Brazil is attempting to convince importers their beef is more than good–it’s also free of mad cow disease.

The campaign follows an Agriculture Ministry report stating the carcass of a cow that died two years ago in southern Brazil contained the agent that causes the disease, but did not “manifest it or die of it.”

Japan’s government has already placed a ban on Brazilian beef. While Japan is not a big buyer of Brazil’s beef, officials are worried other nations may follow suit.

Officials said Tuesday that Brazil will send missions to the top 20 nations that buy its beef to explain the case.

Bloomberg.com previously reported Japan, Asia’s largest beef buyer, stopped imports of the Brazilian meet after a 13-year-old cow from Brazil’s Parana state tested positive for mad cow disease.

“We suspended imports from Brazil as soon as an outbreak of BSE was confirmed,” stated the Ministry of Agriculture, Forestry and Fisheries.

“Japan, which imported 1,435 metric tons of Brazilian beef last year, will seek supplies from alternative exporters such as the U.S. and Australia,” said the news site. Other beef importers may follow suit, bolstering cattle futures in Chicago that rallied to a record last month.”

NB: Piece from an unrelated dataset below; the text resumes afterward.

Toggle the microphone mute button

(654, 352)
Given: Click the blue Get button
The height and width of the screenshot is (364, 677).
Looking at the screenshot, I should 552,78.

According to the Brazilian Association of Beef Exporters, Brazil is the world’s second-largest exporter of beef. The news site also reveals Brazil has shipped $4.2 billion worth of meet through September this year, which is up 5 percent from a year earlier. Russia, noted as the biggest importer, purchases about 20 percent.

The Centers for Disease Control and Prevention (CDC) describes mad cow disease or BSE (bovine spongiform encephalopathy) as a disorder that damages the central nervous system in cattle. Those who consume the contaminated meat usually experience a rapidly progressive form of dementia, which impacts one’s memory and communication, among others.